Bug 1568976

Summary:	[Deployment] One ODL controller is not started correctly returning 404 on every REST call leading to failed OSP+ODL deploy
Product:	Red Hat OpenStack	Reporter:	Sai Sindhur Malleni <smalleni>
Component:	opendaylight	Assignee:	Stephen Kitt <skitt>
Status:	CLOSED ERRATA	QA Contact:	Waldemar Znoinski <wznoinsk>
Severity:	high	Docs Contact:
Priority:	high
Version:	13.0 (Queens)	CC:	aadam, jchhatba, jluhrsen, lmarsh, mkolesni, nyechiel, sclewis, skitt, trozet, wznoinsk
Target Milestone:	z1	Keywords:	Triaged, ZStream
Target Release:	13.0 (Queens)
Hardware:	Unspecified
OS:	Unspecified
Whiteboard:	Deployment,
Fixed In Version:	opendaylight-8.3.0-1.el7ost	Doc Type:	Known Issue
Doc Text:	During deployment, one or more OpenDaylight instances may fail to start correctly due to a feature loading bug. This may lead to a deployment or functional failure. When a deployment passes, only two of the three OpenDaylight instances must be functional for the deployment to succeed. It is possible that the third OpenDaylight instance started incorrectly. Check the health status of each container with the `docker ps` command. If it is unhealthy, restart the container with `docker restart opendaylight_api`. When a deployment fails, the only option is to restart the deployment. For TLS-based deployments, all OpenDaylight instances must boot correctly or deployment will fail.	Story Points:	---
Clone Of:		Environment:	N/A
Last Closed:	2018-07-19 13:53:05 UTC	Type:	Bug
Regression:	---	Mount Type:	---
Documentation:	---	CRM:
Verified Versions:		Category:	---
oVirt Team:	---	RHEL 7.3 requirements from Atomic Host:
Cloudforms Team:	---	Target Upstream Version:
Embargoed:
Bug Depends On:	1570848
Bug Blocks:

Description Sai Sindhur Malleni 2018-04-18 13:14:55 UTC

Description of problem:
When deploying a 3 controller + 6 compute node deployment with ODLs in HA collocated with the OSP controllers, occasionally we see a deploy failing with the following error.

curl -k -o /dev/null --fail --silent --head -u admin:admin http://172.16.0.13:8081/restconf/operational/network-topology:network-topology/topology/netvirt:1 returned 22 instead of one of [0]"

172.16.0.13 is the VIP for ODL.

On further investigation by Tim Rozet, we found out that there were no networking issues. The curl would work from all 3 controllers and some of the computes but not all computes. 
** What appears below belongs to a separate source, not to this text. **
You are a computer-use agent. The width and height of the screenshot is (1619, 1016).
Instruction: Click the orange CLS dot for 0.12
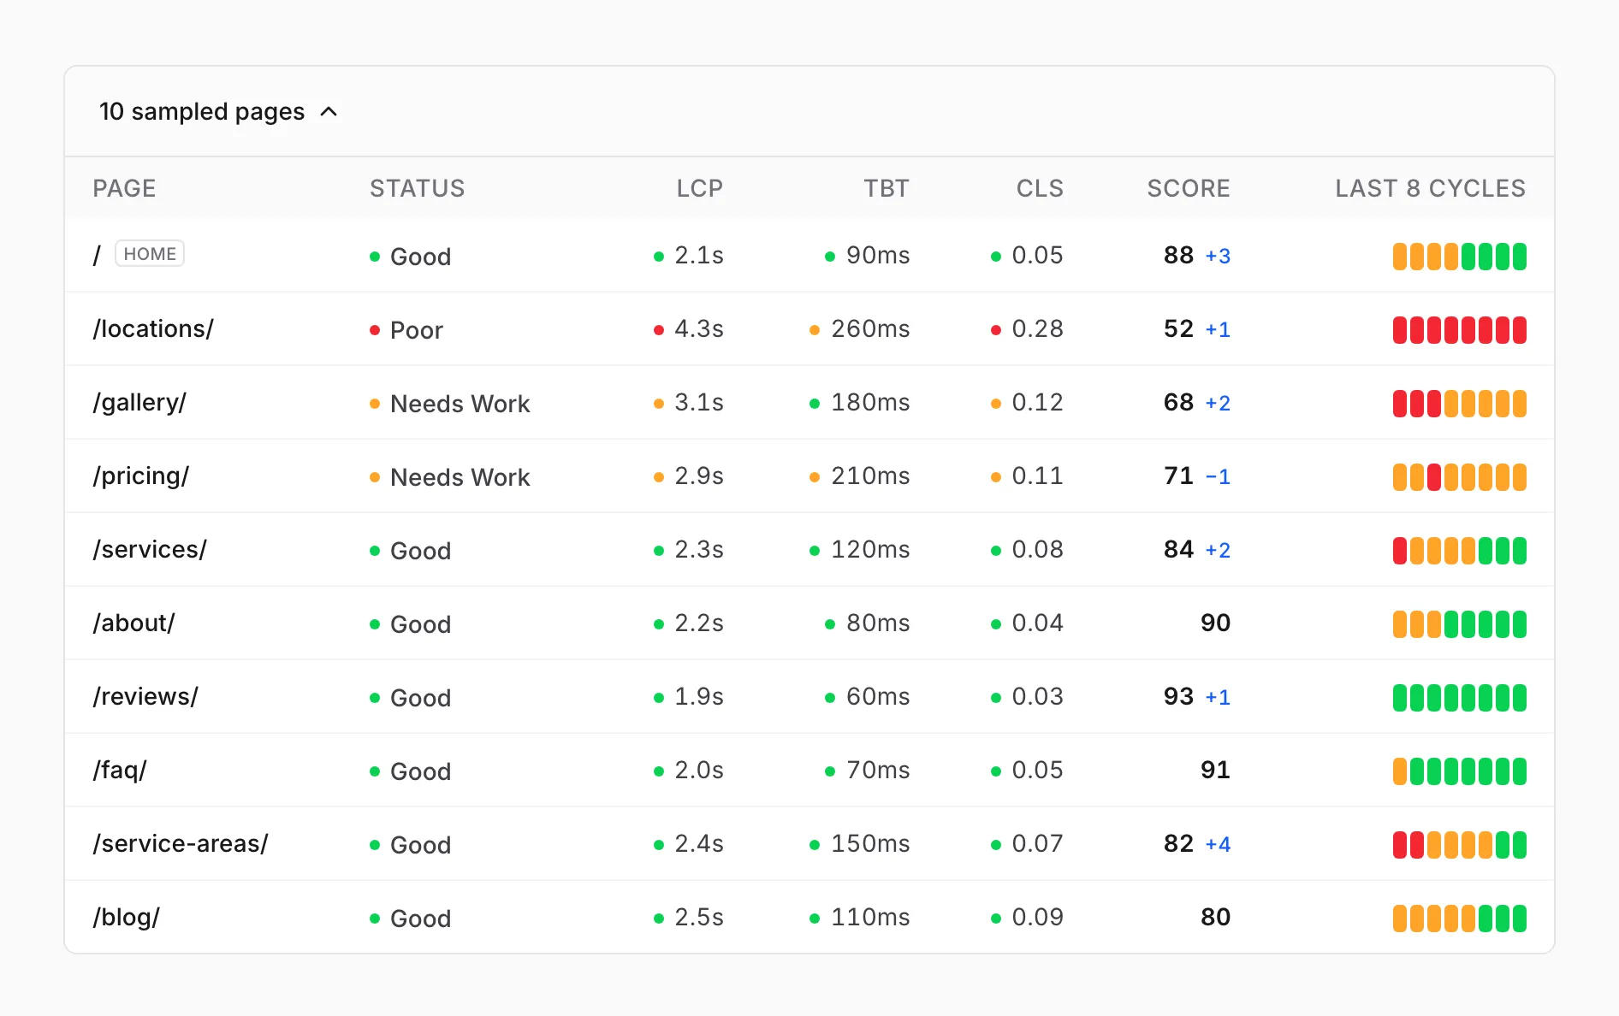coord(996,404)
The issue seems to be that ODL features are not loaded in the correct order sometimes  leading to a non-functional ODL (started but returning HTTP 404) on one of the controllers. So this seems to be an initialization race condition where Jersey needs to finish initialization before ODL starts. More details in the commit message here: https://git.opendaylight.org/gerrit/#/c/70979/

java.lang.RuntimeException: Error obtaining AAAShiroProvider 


               

Version-Release number of selected component (if applicable):
OSP 13

How reproducible:

Very ocassionally only during scale deploys mostly

Steps to Reproduce:
1. Deploy OSP + ODL setup with a lot of computes (6 in our case)
2.
3.

Actual results:
Deploy failed

Expected results:
Deploy should succeeed everytime

Additional info:

Comment 15 Sai Sindhur Malleni 2018-04-30 13:42:14 UTC

Mike,

THis is happening pretty consistently on my environment. So the solution is, if the deploy fails, you manually restart the ODL controllers and run a stack update? Is this OK? Shouldn't we have documentation in place that talks about this? I believe an overcloud failed stack isn't a great sign.

Comment 16 Itzik Brown 2018-05-01 08:14:23 UTC

*** Bug 1573224 has been marked as a duplicate of this bug. ***

Comment 22 Mike Kolesnik 2018-05-21 12:53:08 UTC

This should be available once we rebase to stable/oxygen, moving to POST

Comment 32 Janki 2018-07-17 04:33:13 UTC

I have been doing successful deployments with this rpm for quite some time now and have not encountered this error.

Comment 34 errata-xmlrpc 2018-07-19 13:53:05 UTC

Since the problem described in this bug report should be
resolved in a recent advisory, it has been closed with a
resolution of ERRATA.

For information on the advisory, and where to find the updated
files, follow the link below.

If the solution does not work for you, open a new bug report.

https://access.redhat.com/errata/RHBA-2018:2215